▶ [EXERCISE DIRECTIONS] A complete response lists each line of the data below that includes the word "Reply".

Extracted data entries:
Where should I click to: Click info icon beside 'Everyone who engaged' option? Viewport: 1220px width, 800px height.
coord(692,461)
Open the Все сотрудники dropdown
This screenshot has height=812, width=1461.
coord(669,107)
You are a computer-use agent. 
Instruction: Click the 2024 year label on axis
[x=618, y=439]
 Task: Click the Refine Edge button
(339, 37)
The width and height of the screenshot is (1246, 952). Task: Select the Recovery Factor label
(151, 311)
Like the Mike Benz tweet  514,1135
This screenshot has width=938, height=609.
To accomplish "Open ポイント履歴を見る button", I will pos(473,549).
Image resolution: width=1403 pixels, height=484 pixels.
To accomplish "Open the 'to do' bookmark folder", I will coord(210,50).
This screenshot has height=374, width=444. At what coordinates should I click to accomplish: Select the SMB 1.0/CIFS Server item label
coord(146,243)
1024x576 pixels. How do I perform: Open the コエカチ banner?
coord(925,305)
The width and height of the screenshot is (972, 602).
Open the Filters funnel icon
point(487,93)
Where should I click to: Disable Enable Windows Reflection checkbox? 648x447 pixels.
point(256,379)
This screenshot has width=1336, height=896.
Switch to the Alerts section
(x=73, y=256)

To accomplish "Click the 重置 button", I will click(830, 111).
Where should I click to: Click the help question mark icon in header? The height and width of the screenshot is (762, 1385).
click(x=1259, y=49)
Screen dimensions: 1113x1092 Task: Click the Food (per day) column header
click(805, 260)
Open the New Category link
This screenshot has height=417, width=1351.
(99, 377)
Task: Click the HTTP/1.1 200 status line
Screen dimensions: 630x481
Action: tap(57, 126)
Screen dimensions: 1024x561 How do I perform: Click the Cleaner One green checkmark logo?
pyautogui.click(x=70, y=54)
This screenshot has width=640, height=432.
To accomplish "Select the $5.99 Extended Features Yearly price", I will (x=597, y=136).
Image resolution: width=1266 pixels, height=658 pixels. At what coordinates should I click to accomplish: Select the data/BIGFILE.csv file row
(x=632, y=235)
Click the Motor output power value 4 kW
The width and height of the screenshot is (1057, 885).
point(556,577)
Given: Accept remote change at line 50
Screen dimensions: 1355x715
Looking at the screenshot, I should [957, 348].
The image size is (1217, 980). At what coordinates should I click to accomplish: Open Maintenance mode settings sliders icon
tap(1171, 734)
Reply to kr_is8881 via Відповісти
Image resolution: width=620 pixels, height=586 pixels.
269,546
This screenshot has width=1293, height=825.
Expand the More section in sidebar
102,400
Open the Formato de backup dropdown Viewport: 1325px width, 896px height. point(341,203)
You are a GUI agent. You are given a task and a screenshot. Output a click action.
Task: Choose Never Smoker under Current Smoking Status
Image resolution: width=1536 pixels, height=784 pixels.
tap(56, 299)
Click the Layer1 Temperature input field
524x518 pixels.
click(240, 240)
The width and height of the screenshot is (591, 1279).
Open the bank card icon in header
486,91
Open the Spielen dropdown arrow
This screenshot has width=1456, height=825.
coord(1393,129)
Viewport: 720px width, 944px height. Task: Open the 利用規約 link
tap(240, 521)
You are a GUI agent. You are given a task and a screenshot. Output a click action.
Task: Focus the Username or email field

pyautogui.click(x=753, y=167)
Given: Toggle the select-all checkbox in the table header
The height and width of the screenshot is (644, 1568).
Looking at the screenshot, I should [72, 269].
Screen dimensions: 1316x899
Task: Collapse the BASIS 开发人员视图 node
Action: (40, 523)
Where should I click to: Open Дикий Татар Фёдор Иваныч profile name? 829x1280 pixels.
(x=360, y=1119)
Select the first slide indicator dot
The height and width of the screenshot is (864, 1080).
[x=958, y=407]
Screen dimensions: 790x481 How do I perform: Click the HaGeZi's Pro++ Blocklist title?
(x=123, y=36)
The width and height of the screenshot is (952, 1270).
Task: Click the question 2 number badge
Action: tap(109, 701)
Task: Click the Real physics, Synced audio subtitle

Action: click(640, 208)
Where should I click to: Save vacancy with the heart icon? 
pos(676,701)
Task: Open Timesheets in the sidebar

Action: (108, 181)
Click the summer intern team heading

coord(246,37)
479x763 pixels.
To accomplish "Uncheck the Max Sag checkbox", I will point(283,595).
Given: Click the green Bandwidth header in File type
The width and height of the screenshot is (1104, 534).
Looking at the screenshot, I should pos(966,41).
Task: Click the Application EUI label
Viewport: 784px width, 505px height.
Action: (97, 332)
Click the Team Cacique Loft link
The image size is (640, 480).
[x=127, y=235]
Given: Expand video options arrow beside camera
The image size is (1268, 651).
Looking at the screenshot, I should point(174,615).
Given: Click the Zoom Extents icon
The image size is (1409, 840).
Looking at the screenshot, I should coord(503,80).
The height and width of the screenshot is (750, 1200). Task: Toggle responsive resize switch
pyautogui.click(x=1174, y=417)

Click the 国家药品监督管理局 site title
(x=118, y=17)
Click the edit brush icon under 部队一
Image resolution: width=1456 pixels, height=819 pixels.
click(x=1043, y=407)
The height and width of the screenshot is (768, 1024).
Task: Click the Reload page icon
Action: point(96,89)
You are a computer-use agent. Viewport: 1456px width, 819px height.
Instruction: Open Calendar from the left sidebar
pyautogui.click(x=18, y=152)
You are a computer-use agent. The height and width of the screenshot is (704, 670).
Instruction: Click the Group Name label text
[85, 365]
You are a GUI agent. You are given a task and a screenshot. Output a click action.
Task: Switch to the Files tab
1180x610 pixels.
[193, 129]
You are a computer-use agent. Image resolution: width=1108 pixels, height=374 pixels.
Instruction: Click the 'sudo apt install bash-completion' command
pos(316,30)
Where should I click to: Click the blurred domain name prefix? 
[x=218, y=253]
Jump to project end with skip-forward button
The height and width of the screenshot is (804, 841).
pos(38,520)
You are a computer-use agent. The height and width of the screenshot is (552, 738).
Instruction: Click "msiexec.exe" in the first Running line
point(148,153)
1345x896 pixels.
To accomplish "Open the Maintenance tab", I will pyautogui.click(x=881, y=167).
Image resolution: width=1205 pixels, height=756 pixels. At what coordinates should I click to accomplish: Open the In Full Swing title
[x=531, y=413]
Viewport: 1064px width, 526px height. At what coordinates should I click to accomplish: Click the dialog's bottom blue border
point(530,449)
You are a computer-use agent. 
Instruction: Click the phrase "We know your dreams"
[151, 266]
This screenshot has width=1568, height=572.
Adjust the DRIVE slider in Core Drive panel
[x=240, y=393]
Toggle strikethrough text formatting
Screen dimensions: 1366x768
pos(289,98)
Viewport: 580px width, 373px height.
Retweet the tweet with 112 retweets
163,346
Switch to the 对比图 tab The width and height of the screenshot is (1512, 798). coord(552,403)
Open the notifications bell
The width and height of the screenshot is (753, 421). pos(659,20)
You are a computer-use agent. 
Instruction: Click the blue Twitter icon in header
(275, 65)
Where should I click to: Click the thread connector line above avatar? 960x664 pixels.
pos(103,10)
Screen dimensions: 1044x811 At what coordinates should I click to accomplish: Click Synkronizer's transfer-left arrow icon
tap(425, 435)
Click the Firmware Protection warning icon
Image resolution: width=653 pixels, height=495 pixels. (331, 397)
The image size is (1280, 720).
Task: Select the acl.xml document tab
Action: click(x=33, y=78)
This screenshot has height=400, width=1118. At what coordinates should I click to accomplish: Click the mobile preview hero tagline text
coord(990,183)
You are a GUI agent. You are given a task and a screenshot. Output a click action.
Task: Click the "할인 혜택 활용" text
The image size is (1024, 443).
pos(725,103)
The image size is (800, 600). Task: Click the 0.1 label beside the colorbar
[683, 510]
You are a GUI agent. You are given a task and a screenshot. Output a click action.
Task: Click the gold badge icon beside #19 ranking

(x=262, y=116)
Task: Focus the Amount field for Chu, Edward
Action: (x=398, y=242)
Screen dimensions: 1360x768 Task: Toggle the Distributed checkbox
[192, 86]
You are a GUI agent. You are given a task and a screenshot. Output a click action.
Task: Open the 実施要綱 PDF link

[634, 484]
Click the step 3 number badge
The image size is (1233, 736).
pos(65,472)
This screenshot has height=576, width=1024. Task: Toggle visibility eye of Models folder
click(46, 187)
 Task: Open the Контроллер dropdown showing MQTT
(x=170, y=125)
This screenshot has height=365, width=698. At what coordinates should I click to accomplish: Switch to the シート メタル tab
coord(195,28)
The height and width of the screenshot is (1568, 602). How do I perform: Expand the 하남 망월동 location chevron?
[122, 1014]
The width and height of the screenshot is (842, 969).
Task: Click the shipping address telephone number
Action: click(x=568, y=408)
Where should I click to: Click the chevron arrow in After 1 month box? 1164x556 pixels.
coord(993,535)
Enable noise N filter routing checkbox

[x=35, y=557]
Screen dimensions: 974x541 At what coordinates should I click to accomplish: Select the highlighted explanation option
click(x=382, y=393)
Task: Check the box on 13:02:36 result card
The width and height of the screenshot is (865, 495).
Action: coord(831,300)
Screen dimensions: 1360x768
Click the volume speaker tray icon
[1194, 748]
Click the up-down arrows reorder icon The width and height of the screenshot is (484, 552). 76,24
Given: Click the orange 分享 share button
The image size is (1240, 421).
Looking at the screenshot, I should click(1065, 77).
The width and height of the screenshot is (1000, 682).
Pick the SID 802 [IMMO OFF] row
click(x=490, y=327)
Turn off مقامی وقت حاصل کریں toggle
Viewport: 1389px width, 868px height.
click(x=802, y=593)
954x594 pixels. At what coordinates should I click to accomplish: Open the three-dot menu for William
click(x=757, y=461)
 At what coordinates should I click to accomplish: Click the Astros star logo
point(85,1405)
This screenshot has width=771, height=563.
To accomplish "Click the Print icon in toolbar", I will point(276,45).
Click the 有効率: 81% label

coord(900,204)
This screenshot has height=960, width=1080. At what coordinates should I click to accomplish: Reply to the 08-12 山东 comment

▶ [WRITTEN SOLUTION]
Reply to kr_is8881 via Відповісти
This screenshot has height=960, width=1080. At what coordinates should I click to accomplish: Reply to the 08-12 山东 comment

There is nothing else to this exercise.